Time to face the facts. We haven’t yet reached the point where universal internet access is always available, no matter where we go. That can be frustrating, especially for busy Chromebook users who have projects to tackle, assignments to turn in, tasks to complete, and teams to work with.
Fortunately, just because your internet connection drops doesn’t mean you have to sit back and give up. Google has implemented several ways to use Chrome OS features offline, whether you need to read emails, work on documents, or carry out another task. Here’s how to do it!
The bad news is that there’s no permanent offline email solution for Gmail — at least, not yet.

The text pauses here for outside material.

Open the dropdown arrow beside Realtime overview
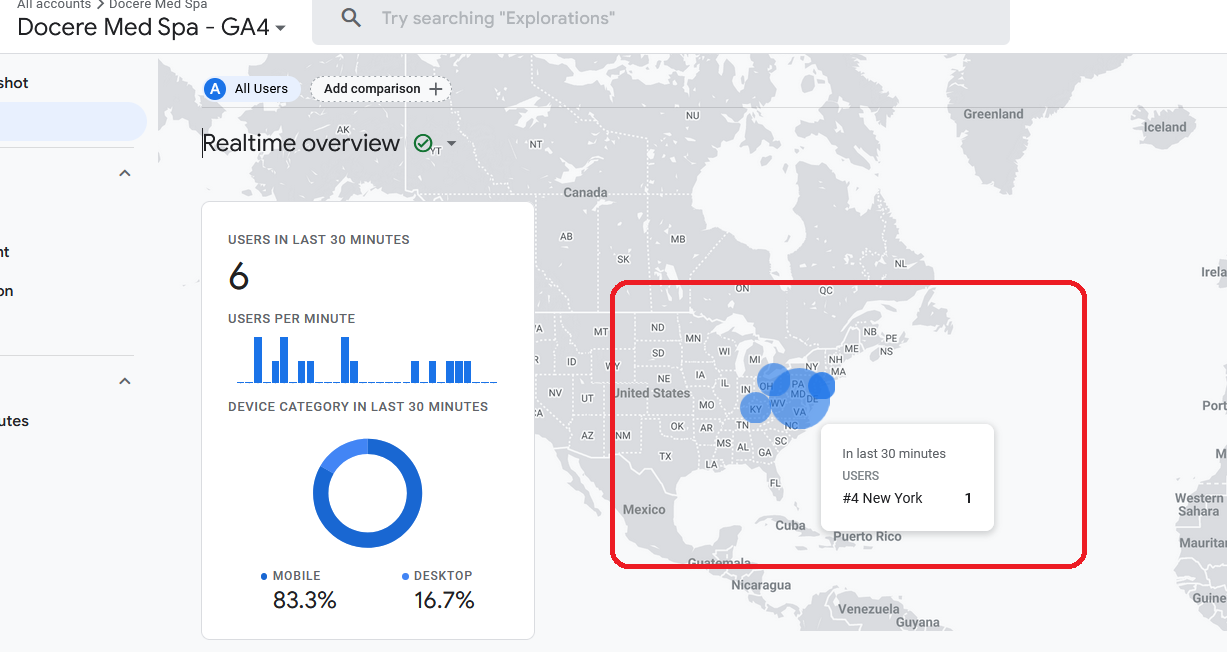 451,144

The good news is that Google is working on one, and, in the meantime, you can try out the beta. The problem with betas, of course, is that they tend to have flaws or bugs that still need to be fixed, so this option may not work perfectly for you. However, if you are stuck without email and desperately need to check for any previous updates, it may be more than enough.
Start by enabling the feature. By far the easiest way is to use the Gmail Offline option available in the Chrome Web Store. This provides you with an option to “Add to Chrome” or “Visit Website.” Choose Add to Chrome to download the app, and restart Chrome.

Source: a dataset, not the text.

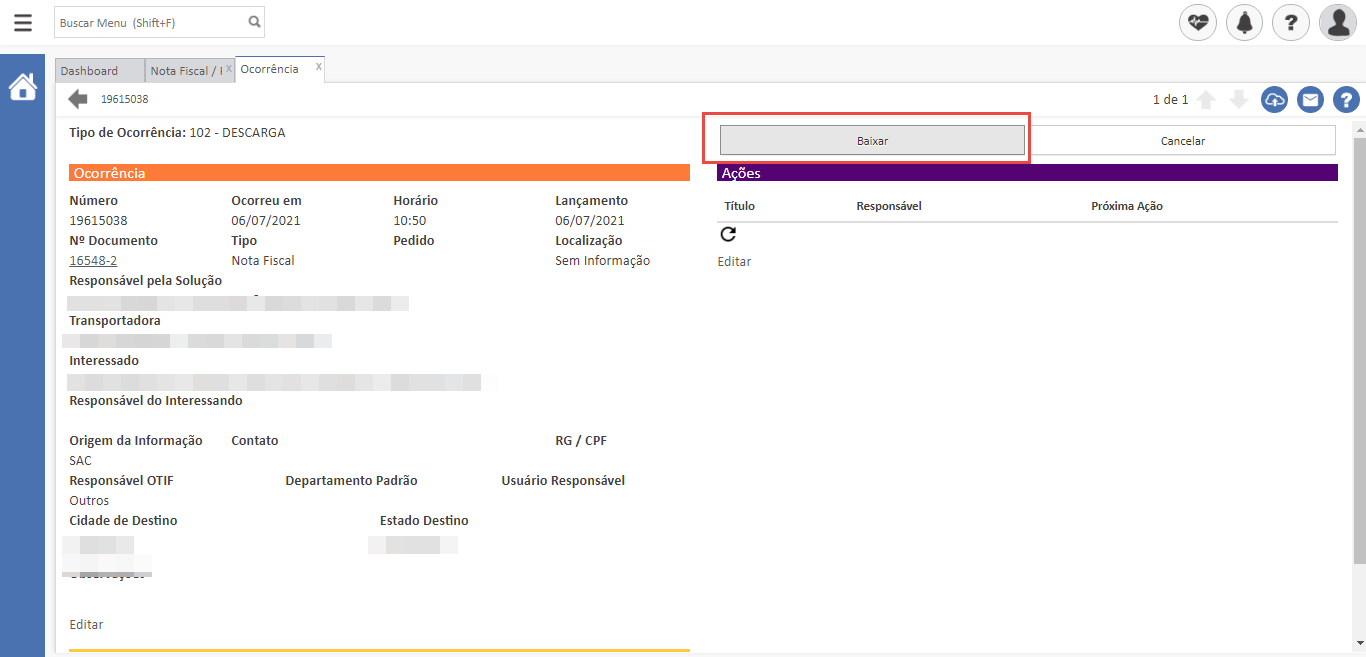The width and height of the screenshot is (1366, 657).
Task: Switch to the Dashboard tab
Action: (89, 71)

If your Chrome browser isn’t currently open, open it and create a new tab. Look for the new Gmail Offline icon next to the taskbar and click it. This will load the offline syncing option, though you may have to go through a brief confirmation window first.
It’s important to know what this app does. It will automatically sync all your messages and queued actions whenever Chrome is running and your internet connection is good. This allows you to see any of the latest emails or responses that you may have missed while your computer was online. It cannot magically send or receive emails that were created after you went offline unless you connect again. Not even Google is that good.
For working on offline documents, we turn to Google Drive. Perhaps realizing just how many Chromebooks are used for schoolwork and on-the-go jobs, Google has worked to make all Drive documents accessible even when you aren’t connected to the internet… as long as you have the right setup.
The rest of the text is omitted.